Garber, a partner in the Hartford law firm of Shipman and Goodwin and counsel to the governor’s office during former Gov. John Rowland’s impeachment hearings, said he’s talked to a lot of people over the past 24-hours and is encouraged by the response.
While he’s getting into the race a little late, Garber said he believes he’ll be able to garner significant support this weekend at the convention.
“Connecticut needs an attorney general who will vigorously and diligently represent the state and its citizens, and who will do so without grandstanding or self-promotion,” Garber said. “As a lawyer who has spent his career representing individuals and businesses in their most important cases, I will be ready to do the job on day one.”
In January when Bysiewicz announced she would be switching from the governor’s race to the attorney general’s contest, Garber said he had received encouragement from those in the party to seek the nomination, but at the time declined based on his sister-in-laws decision to run.
“I’ve been asked to run as a Republican candidate for Attorney General by people who want Connecticut to have a chief legal officer who will represent the interests of the people aggressively and effectively, but without grandstanding or self-promotion,” Garber said at the time.
“I would be honored to serve the public as the Attorney General. But a challenging campaign would be even more difficult on a personal level if my sister-in-law were the eventual Democratic nominee. Therefore, I do not intend to run for Attorney General at this point.”
Now that the Supreme Court concluded in a 7-0 decision Tuesday that Bysiewicz does not meet the 10 years of active practice requirement and that the statute is constitutional, Garber is freed of any awkward family situations. He declined to talk about his conversations with Bysiewicz.
Meanwhile, former Democratic Party Chairman George Jepsen, is the lone candidate standing in the race for the Democratic nomination. Rep. Cam Staples of New Haven dropped out of the race last week.
At a press conference on the steps of the state Capitol Wednesday, Jepsen talked about the “remarkable turn of events in the past 24-hours.”
Jepsen called Bysiewicz Tuesday evening to wish her well.
“The conversation was appropriately brief,” Jepsen said.
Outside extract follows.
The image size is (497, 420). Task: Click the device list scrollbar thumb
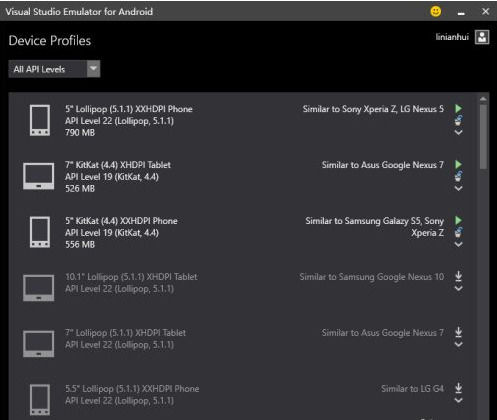coord(483,137)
When asked if she hinted at what she may do next, Jepsen told the media to cut her some slack. “This decision is literally hours old,” Jepsen said.
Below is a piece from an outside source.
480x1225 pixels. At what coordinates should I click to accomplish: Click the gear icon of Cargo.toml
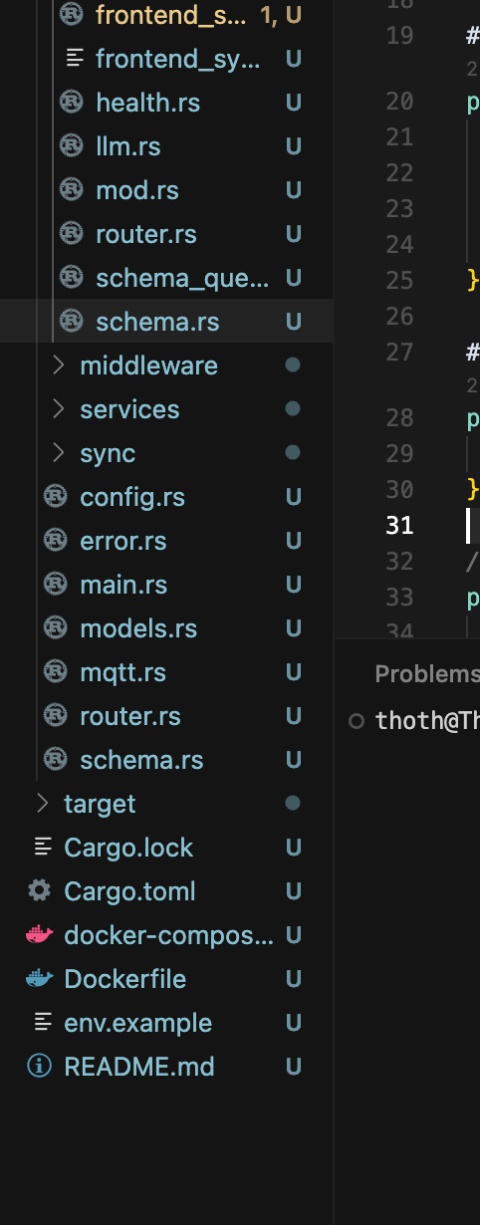point(39,891)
In a phone interview Wednesday afternoon, Bysiewicz said she’s still absorbing the court’s decision and talking with her family and her supporters. With the decision less than 24-hours old, Bysiewicz said she has not made any decisions about what she may decide to do next.
“We’re listening and taking in the court’s decision,” she said. “I disagree very strenuously with the courts conclusion, but I respect the rule of law.”
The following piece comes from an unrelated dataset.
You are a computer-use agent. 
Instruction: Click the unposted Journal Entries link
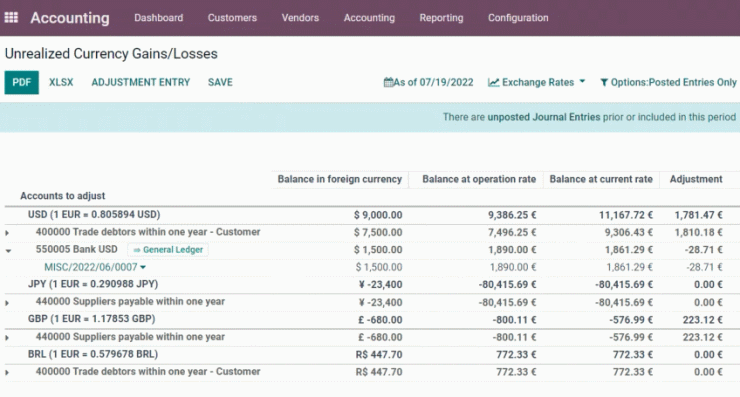(544, 117)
Bysiewicz said she ran into Garber on her way to court Tuesday, but has not spoken from him since the decision.
Martha Dean of Avon and John Pavia of Easton are also vying for the Republican nomination. Vernon Mayor Jason McCoy said he is also still considering a run for the Republican nomination. Sen. Andrew Roraback of Goshen decided to stop exploring his bid for the office several weeks ago.